TASK TO COMPLETE. Copy the records below without altering a single word.

+++ DATA UNDER STUDY

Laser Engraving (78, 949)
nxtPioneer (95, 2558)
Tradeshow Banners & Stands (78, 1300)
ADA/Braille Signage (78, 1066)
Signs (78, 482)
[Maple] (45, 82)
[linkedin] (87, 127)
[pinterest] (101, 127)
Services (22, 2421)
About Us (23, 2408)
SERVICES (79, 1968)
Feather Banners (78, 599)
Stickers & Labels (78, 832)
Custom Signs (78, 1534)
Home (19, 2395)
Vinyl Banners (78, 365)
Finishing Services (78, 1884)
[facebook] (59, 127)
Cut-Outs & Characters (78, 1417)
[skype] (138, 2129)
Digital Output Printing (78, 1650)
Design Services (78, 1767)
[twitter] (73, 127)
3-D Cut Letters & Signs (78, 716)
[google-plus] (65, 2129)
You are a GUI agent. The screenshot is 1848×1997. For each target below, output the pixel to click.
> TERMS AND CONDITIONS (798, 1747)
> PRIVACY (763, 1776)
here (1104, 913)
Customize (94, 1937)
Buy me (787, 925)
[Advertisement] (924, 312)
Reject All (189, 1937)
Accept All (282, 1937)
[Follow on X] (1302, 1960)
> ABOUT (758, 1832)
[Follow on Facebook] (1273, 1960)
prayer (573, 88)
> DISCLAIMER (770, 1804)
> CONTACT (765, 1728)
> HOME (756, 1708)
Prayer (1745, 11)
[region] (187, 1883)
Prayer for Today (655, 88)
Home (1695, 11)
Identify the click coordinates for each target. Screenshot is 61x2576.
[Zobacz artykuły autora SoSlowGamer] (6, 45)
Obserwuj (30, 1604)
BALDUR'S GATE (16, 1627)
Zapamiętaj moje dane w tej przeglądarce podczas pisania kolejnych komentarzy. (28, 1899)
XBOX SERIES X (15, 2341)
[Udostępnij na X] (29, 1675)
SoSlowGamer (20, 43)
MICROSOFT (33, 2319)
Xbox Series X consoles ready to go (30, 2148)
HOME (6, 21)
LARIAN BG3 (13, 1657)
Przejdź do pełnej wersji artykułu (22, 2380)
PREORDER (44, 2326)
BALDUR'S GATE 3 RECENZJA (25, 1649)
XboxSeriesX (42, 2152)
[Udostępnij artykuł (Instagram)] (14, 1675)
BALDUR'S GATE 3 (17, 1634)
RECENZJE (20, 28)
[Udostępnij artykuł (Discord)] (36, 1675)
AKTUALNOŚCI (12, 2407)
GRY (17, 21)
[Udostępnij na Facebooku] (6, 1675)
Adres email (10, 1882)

++++++

REPLY.
Laser Engraving (78, 949)
nxtPioneer (95, 2558)
Tradeshow Banners & Stands (78, 1300)
ADA/Braille Signage (78, 1066)
Signs (78, 482)
[Maple] (45, 82)
[linkedin] (87, 127)
[pinterest] (101, 127)
Services (22, 2421)
About Us (23, 2408)
SERVICES (79, 1968)
Feather Banners (78, 599)
Stickers & Labels (78, 832)
Custom Signs (78, 1534)
Home (19, 2395)
Vinyl Banners (78, 365)
Finishing Services (78, 1884)
[facebook] (59, 127)
Cut-Outs & Characters (78, 1417)
[skype] (138, 2129)
Digital Output Printing (78, 1650)
Design Services (78, 1767)
[twitter] (73, 127)
3-D Cut Letters & Signs (78, 716)
[google-plus] (65, 2129)
You are a GUI agent. The screenshot is 1848×1997. For each target below, output the pixel to click.
> TERMS AND CONDITIONS (798, 1747)
> PRIVACY (763, 1776)
here (1104, 913)
Customize (94, 1937)
Buy me (787, 925)
[Advertisement] (924, 312)
Reject All (189, 1937)
Accept All (282, 1937)
[Follow on X] (1302, 1960)
> ABOUT (758, 1832)
[Follow on Facebook] (1273, 1960)
prayer (573, 88)
> DISCLAIMER (770, 1804)
> CONTACT (765, 1728)
> HOME (756, 1708)
Prayer (1745, 11)
[region] (187, 1883)
Prayer for Today (655, 88)
Home (1695, 11)
Identify the click coordinates for each target. Screenshot is 61x2576.
[Zobacz artykuły autora SoSlowGamer] (6, 45)
Obserwuj (30, 1604)
BALDUR'S GATE (16, 1627)
Zapamiętaj moje dane w tej przeglądarce podczas pisania kolejnych komentarzy. (28, 1899)
XBOX SERIES X (15, 2341)
[Udostępnij na X] (29, 1675)
SoSlowGamer (20, 43)
MICROSOFT (33, 2319)
Xbox Series X consoles ready to go (30, 2148)
HOME (6, 21)
LARIAN BG3 (13, 1657)
Przejdź do pełnej wersji artykułu (22, 2380)
PREORDER (44, 2326)
BALDUR'S GATE 3 RECENZJA (25, 1649)
XboxSeriesX (42, 2152)
[Udostępnij artykuł (Instagram)] (14, 1675)
BALDUR'S GATE 3 (17, 1634)
RECENZJE (20, 28)
[Udostępnij artykuł (Discord)] (36, 1675)
AKTUALNOŚCI (12, 2407)
GRY (17, 21)
[Udostępnij na Facebooku] (6, 1675)
Adres email (10, 1882)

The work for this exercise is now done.